Key elements of reinforcing AI use:
The continuing challenge of return to office
This is the first post-Substack edition of my newsletter, the first one delivered via WordPress. At some point in the coming days, the Substack version will be going away completely. If you want to know why, then you might want to read my post on Substack and platform risk, and then have a look at Platformer’s post on why it’s leaving Substack.
It’s just over twenty years since the last time I worked completely in an office. In every job, I have had since 2003 when I left MacUser, I have spent at least a day a week working from home. And even before then, working away from the office was so frequent that I doubt there was a week between 1995-2003 when I wasn’t out for at least a day.
Perhaps that’s one of the reasons I find the apparent desperation to get employees back into offices so strange. According to a survey by ResumeBuilder, 90% of employers plan to return to office by the end of 2024. Over a quarter of them intend to threaten employees who don’t want to return to office with being fired.
But return to office hasn’t been plain sailing. The latest company to come a cropper with its plans is Internet Brands, the parent company of WebMD, which created a video “encouraging” its teams back into the office, ending in a screen – and I am not making this up – which notes “we mean business” and “don’t mess with us”.
Cue much hilarity from the internet. Internet Brands is probably lucky that Twitter isn’t the force it once was because the pre-Musk social network would have run with this one for several weeks. Now, it’ll get buried under an avalanche of rubbish on Threads after a couple of days, or be seen by the couple of million users on Bluesky.
But I digress.
There are many arguments over the effectiveness of remote working vs in-office, some good and some bad. Having a separation between home and work is a good thing, for one, and although older employees tend to have plenty of space to make that work, younger ones in shared accommodation or living with parents often don’t. And younger employees also benefit from working closely with colleagues, who can mentor them informally much more easily when physically present.
I think this is particularly true for the creative industries. Creative people typically like to think of themselves as the definitive solo fliers, coming up with great ideas and then hammering them into shape, before having them ruined by an editor.
But the reality is that creative work is always collaborative. For example, in digital publishing, your content teams and audience development people need to mesh and work as one team; otherwise they can make the human equivalent of the sound gears make when grinding against each other.
And that is why broad directives about the amount of time which people spend face-to-face vs remote are damaging not only to the people involved, who inevitably feel robbed of autonomy and disempowered, but also to a creative business.

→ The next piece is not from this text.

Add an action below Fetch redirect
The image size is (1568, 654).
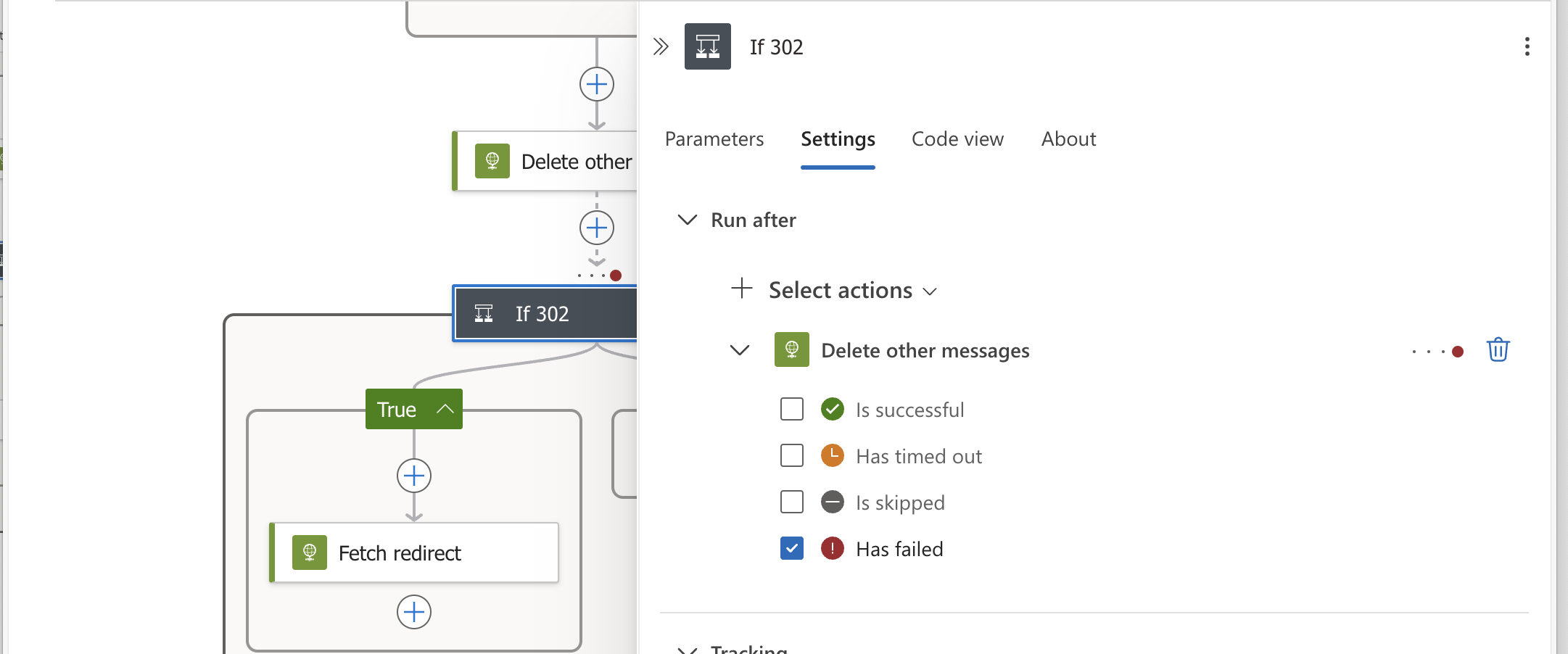tap(413, 612)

To find the most workable approach, leaders should focus on four factors: the needs of the work, the needs of the people, how work gets done, and the new managerial muscle required to manage a hybrid workforce.
Broad, uniform directives can only be effective if all work is identical and performed by a uniform workforce, which is not the case in the creative industries, and not true for most others. Rather than imposing directives, CEOs should empower their managers, particularly those at the front line, to develop a comprehensive understanding of their team's work, the working styles of their team members, and the most effective ways to accomplish their tasks.
Of course that depends on having empowered, well-trained leadership down to the small team level – but you are already doing that, aren’t you?